In this tutorial, I'll be giving you a bit of a lowdown on the Fruity Limiter. Something you may have just thrown onto you Master channel, and didn't further adjust because your mix sounded instantly better. We'll be looking at the Loudness knobs today.


This knob boosts or cuts the sound to any value you want.

The way this knobs defaults upon start-up is at a 5.5 dB boost. This means that the overall sound is being turned up. To most people, this sounds great, and so they'll keep creating. This can be problematic to some people, however. The result of an overall boost can be clipping. Clipping, for those who don't know, is distortion. And distortion, as I'm sure we all know, doesn't sound pretty. Well, maybe on guitars.

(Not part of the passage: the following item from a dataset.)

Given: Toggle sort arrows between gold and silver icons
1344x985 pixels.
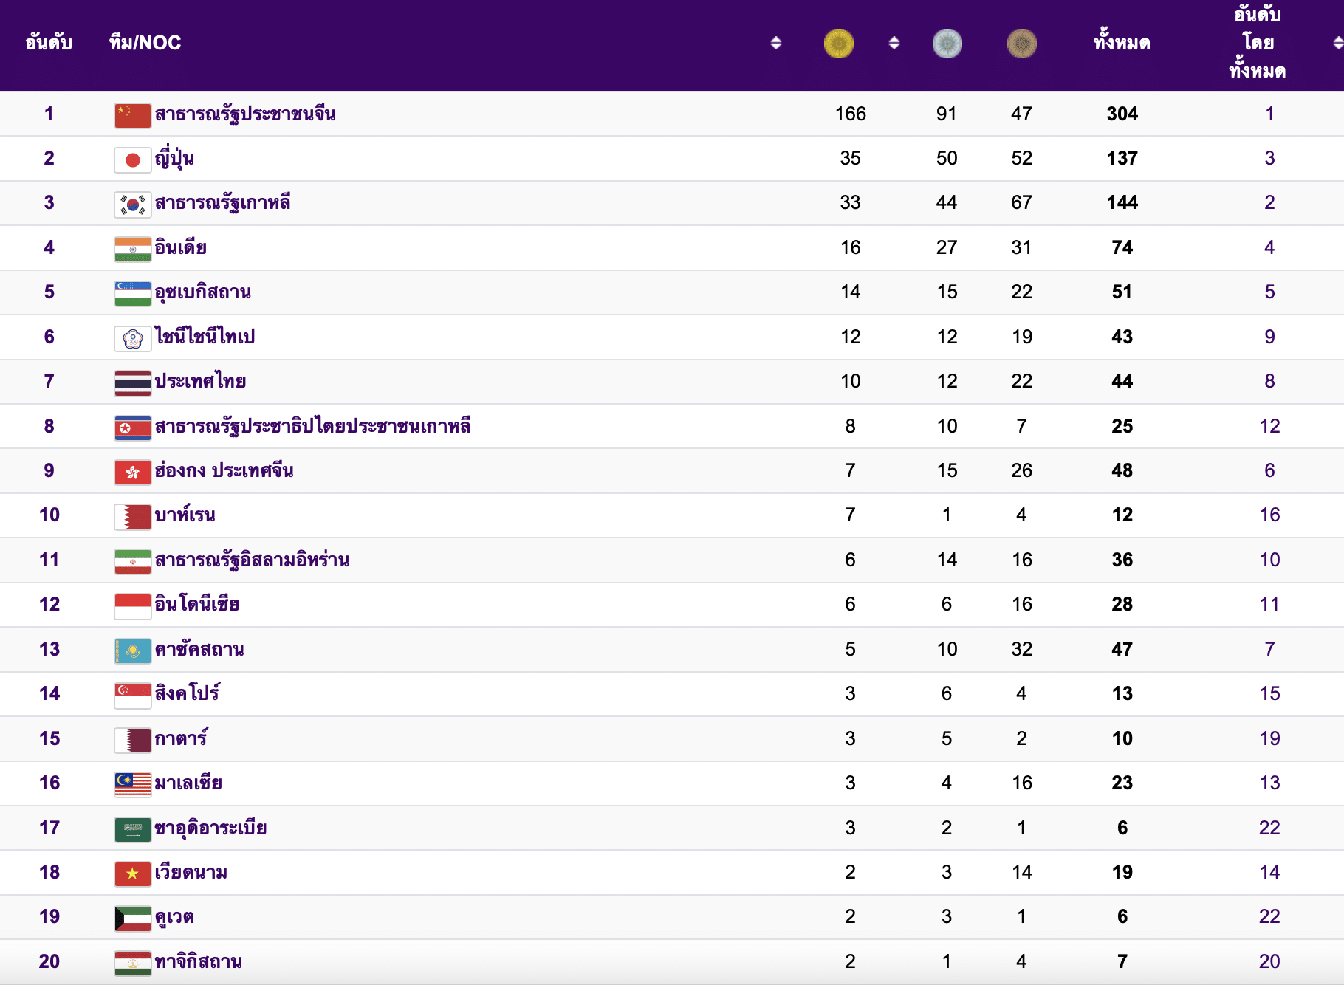Looking at the screenshot, I should coord(894,44).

So what's the solution, you ask? Simple. Turn the Gain knob down until the value in the upper left corner reads 0.0 dB.

You may want to add some gain to any sound that is pretty low at a normal level, and you've exhausted other options. Although, you probably won't need a boost as severe as the default 5.5 dB.

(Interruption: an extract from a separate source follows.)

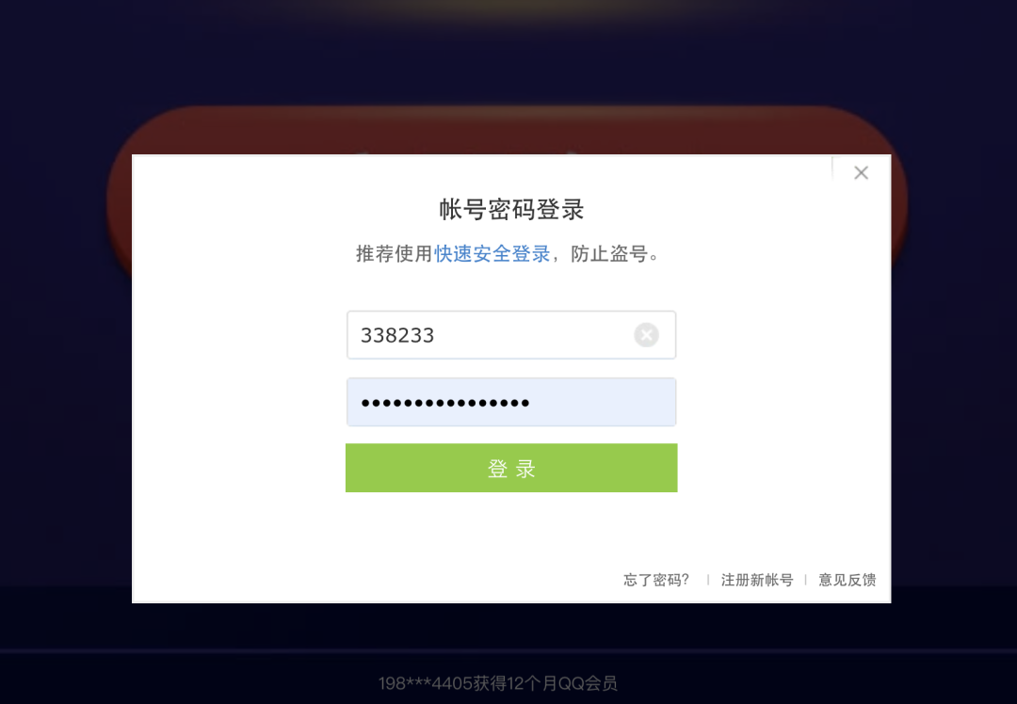Close the 帐号密码登录 login dialog
Screen dimensions: 1017x704
pos(861,172)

Another thing to keep in mind, is that if you add gain to every channel, you will experience a very unpleasant sound known as Gain Reduction. This is when the overall signal is too loud, and to keep the sound from clipping, the sound is automatically turned down (or compressed). This is very unpleasant, and I'll go into a bit more detail on this in a bit. Simple enough. Moving on.

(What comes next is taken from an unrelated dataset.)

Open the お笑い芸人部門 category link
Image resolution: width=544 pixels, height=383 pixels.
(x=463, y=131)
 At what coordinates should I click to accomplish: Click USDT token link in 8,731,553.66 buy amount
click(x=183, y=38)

This knob can literally be your best friend.

With this knob, you are giving your limiter the instruction that it cannot output a signal any louder than a value you set. For example, you're working on a very loud hip-hop mix, but you want some headroom for mastering, so you set the Ceiling value to -2 dB. This means that no matter what, your signal will not exceed -2 dB. Ever.

This knob's default value is 0.0 dB, but I tend to keep my Ceiling at -2 dB just to be safe when it comes time to mix down my tracks.

Now, with the Ceiling, you can put this on each channel as a way of limiting the output of each one. This can be used to effect, and indeed, be quite handy. Some people I know would do something similar to this when mixing, but instead, use a Compressor with a Ceiling function, and it would effectively do the job.

Also, if you were to put a limiter on each track, you would not have a quite as heavy gain reduction sound on the master channel. When used right, the Ceiling function can bring balance to your tracks.


Admittedly, this is the knob I've used the least...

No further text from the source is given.